Nella replica serale Dylan avrebbe escluso Love minus zero per sostituirla con una estatica, cosmica, celestiale Mr. Tambourine Man. Fu il momento clou dei due eventi, che ridefinirono per il decennio successivo il ruolo di gigante del cantautore e del carisma che sapeva trasmettere.

Con una voce squillante, precisa e ricca di emozione, Dylan riportò l’inno dei diritti civili Blowin’ in the wind all’attualità in un’America ancora ferita dalla guerra in Vietnam, mentre l’incubo dell’apocalisse nucleare Hard rain si adattò perfettamente alla tragedia anch’essa apocalittica nel Bangladesh. Mr. Tambourine Man, inno del folk rock psichedelico e di una stagione troppo bella per essere dimenticata, riprese vita e venne declamata con urgenza e poesia. Tutto fu magnifico e rimane ancor oggi come uno dei momenti più riusciti per un musicista che spesso dal vivo ha deluso. Ma non quella sera del primo agosto 1971.

Dylan terminò il suo set con un saluto vittorioso, alzando entrambi i pugni al cielo. Dietro le quinte, l’uomo che aveva avuto timore a salire sul palco, abbracciò Harrison sprizzando felicità: “Dio, se avessimo potuto fare tre show!” gli confidò.

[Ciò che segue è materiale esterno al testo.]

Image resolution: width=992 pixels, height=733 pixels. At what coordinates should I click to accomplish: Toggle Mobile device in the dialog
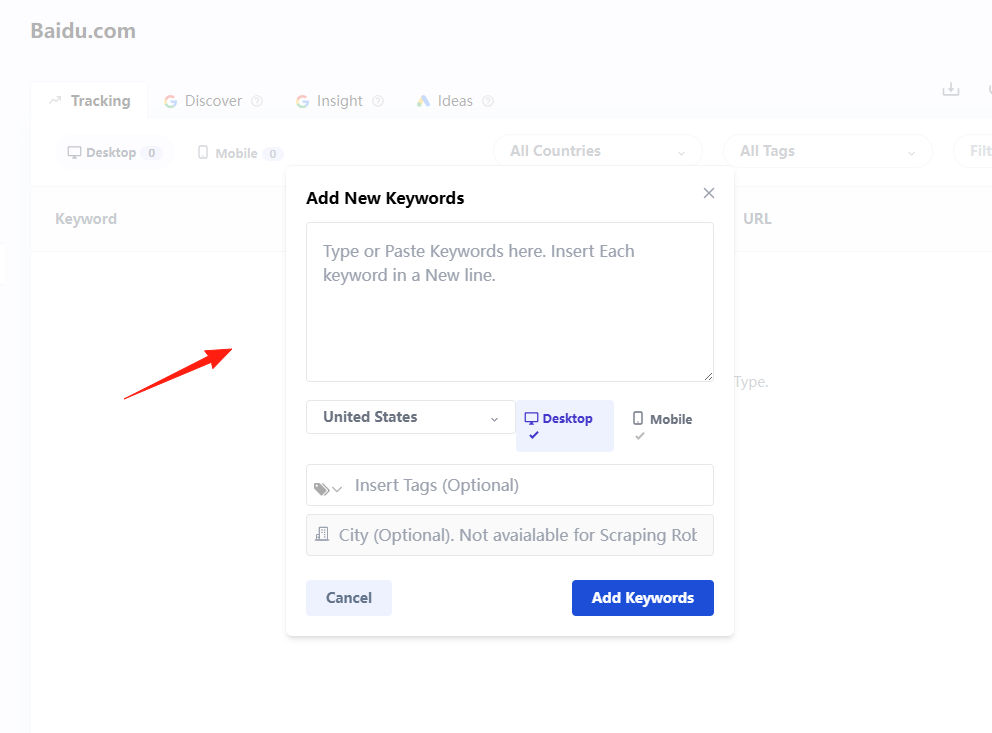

Nel  contesto della contro cultura del tempo, con la disillusione sempre più diffusa di ogni evento rock post-Woodstock, i commentatori descrissero questo evento come, nelle parole di Rolling Stone, “un breve revival incandescente di tutto ciò che era meglio degli anni Sessanta”.

Dal punto di vista dello scopo caritativo, i due concerti raccolsero 243.418 dollari, che vennero devoluti all’Unicef. La Warner Bros Records a dicembre diede alla Apple, un assegno di circa 3 milioni e 750mila dollari di anticipo per le vendite del disco dal vivo che era stato tratto dai due concerti. Purtroppo la stupida mossa del manager dei Beatles e della Apple, Allen Klein di non aver registrato l’evento come un concerto di beneficenza per l’Unicef, tenne bloccati quasi tutti i soldi per dieci anni, a parte un paio di milioni di dollari. Solo nel 1981 fu possibile liberare i rimanenti 8,8 milioni di dollari. Nel giugno del 1985, 12 milioni di dollari erano stati inviati in Bangladesh, un po’ tardi rispetto all’emergenza del 1971. Ma come commentò Harrison, “bisogna ricordare che era un momento storico in cui nessuno era veramente a conoscenza di questo tipo di eventi, di certo non c’era stato niente del genere e, naturalmente, 13,5 milioni di dollari di allora erano probabilmente molto più di quanto valgano ora”. Il film, pubblicato su vhs prima e su dvd poi, il disco ristampato diverse volte su cd hanno continuato a produrre incassi tanto che negli anni 90 Harrison dichiarò una somma di 45 dollari versata all’Unicef in quel che era diventato il George Harrison Fund for Unicef.

Fu un evento che ancora oggi emana gioia e tutta la forza rivoluzionaria della musica.